55th BFI London Film Festival: ‘The Artist’

In fact the film makes impressive use of sound, and the absence of sound.
55th BFI London Film Festival: ‘The Artist’
John Smithies
10/31/2011
Updated:
9/24/2019
The first 20 minutes of The Artist will leave you grinning with pure joy. Despite being almost devoid of dialogue, black and white, and 4:3 (no widescreen here), this is the film that got Cannes talking and saw its star bestowed with a Best Actor gong.

As our world sinks into a deep recession it’s ironic that a film set during the Great Depression should so capture the imagination. An irony, I’m sure, that isn’t lost on director Michel Hazanavicius, because this is a very knowing film. Its confidence is breathtaking, both in being able to sell its own existence (bravo the Weinsteins for backing it), and in its swaggering manipulation of our expectations.

We open with a telling shot of George Valentin (Jean Dujardin) being electrocuted, screaming, “I won’t talk!”

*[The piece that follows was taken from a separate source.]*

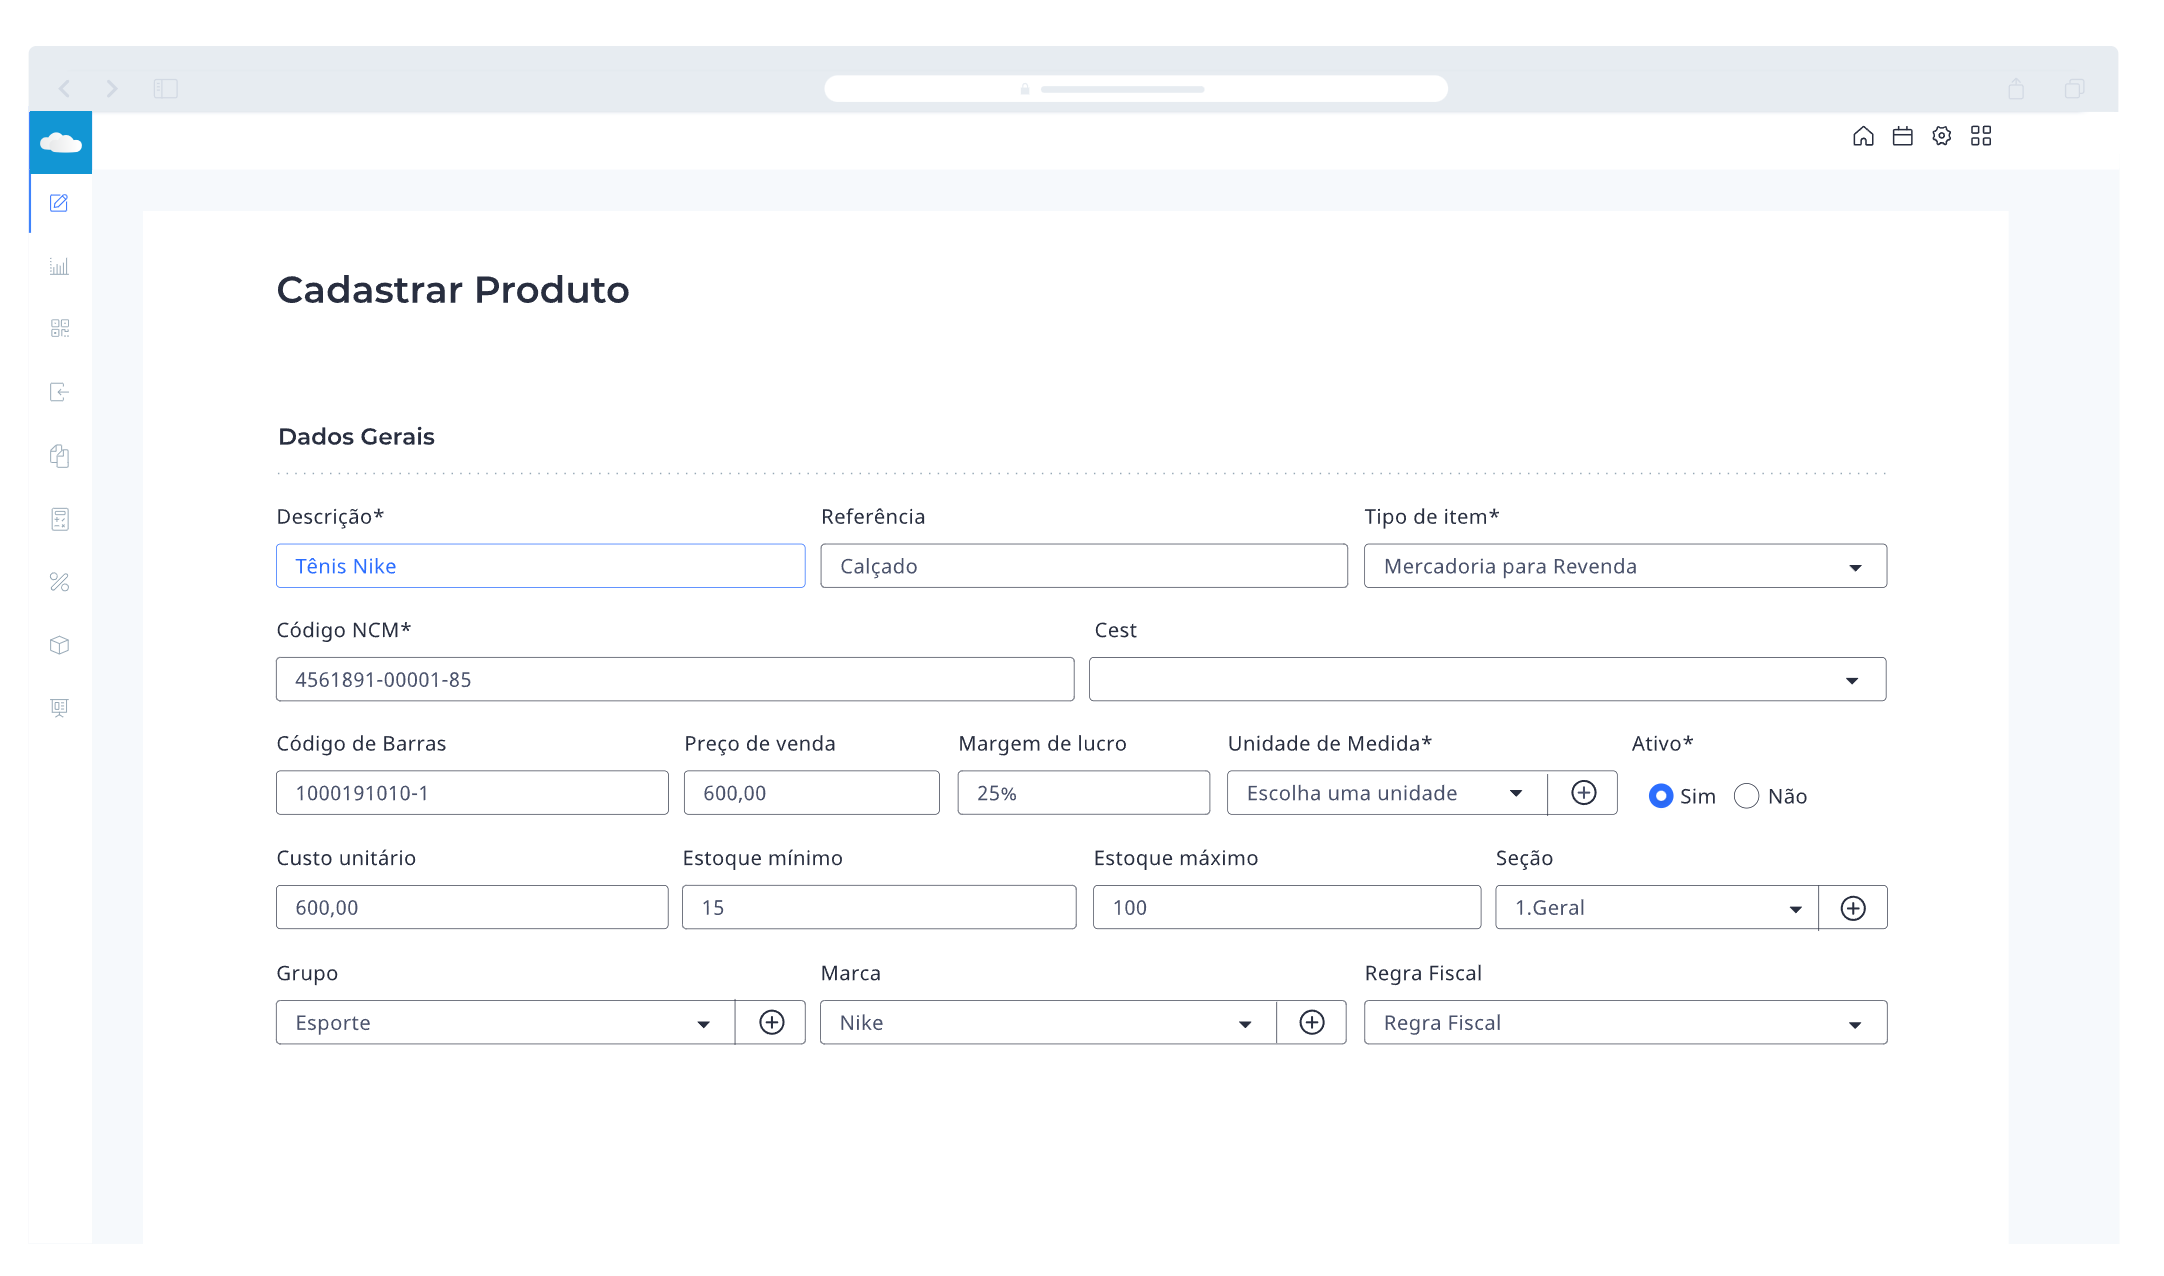Open the Regra Fiscal dropdown
Viewport: 2164px width, 1276px height.
click(1624, 1023)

Cut to a packed cinema in the late 1920s, the audience extravagantly dressed, all dickie bows and white gloves, laughing uproariously, silently. It feels alien, strange, to our modern senses. This is a silent film about silent films.

Valentin is a silent movie star who is the toast of Hollywood. He’s the consummate star—funny, gracious and irrepressibly positive. But as the 1920s progress and talkies come in, his career nosedives when he refuses to embrace the new technology. Could a chance encounter with rising star Peppy Miller (Bérénice Bejo) be his way out of despair?

It’s not that The Artist is soundless. In fact the film makes impressive use of sound, and the absence of sound. There’s a memorable scene in which Valentin lifts a glass and sets it back, and it makes the first foley noise in the film. It takes both him and us by surprise, one of many such surprises throughout.
The Artist makes conscious use of our knowledge of the language of film and pokes fun at it. There are several scenes where the mise-en-scene is so over-the-top it forms a knowing wink-wink joke we’re all in on. There are some lovely and hilarious compositions in the style of silent movies we just don’t see in films any more, and the use of signage to suggest subtexts is reminiscent of Robert Altman’s The Player (itself a parody of Hollywood).

The performances are perfectly pitched, with Dujardin charting the decline of Valentin with subtlety. He’s also a master of physical comedy, with several brilliant scenes with a performing dog.

Bejo’s Miller is sweet and attractive—peppy you might say—and the chemistry between her and Valentin is palpable.

There’s also a magnificent turn from John Goodman as a tough but sweet hearted studio bigwig.

This lovingly detailed comedy drama is so exuberant in its celebration of classic Hollywood, so intelligent in its direction, that it’s a major contender for an Oscar. Watch it confound your expectations.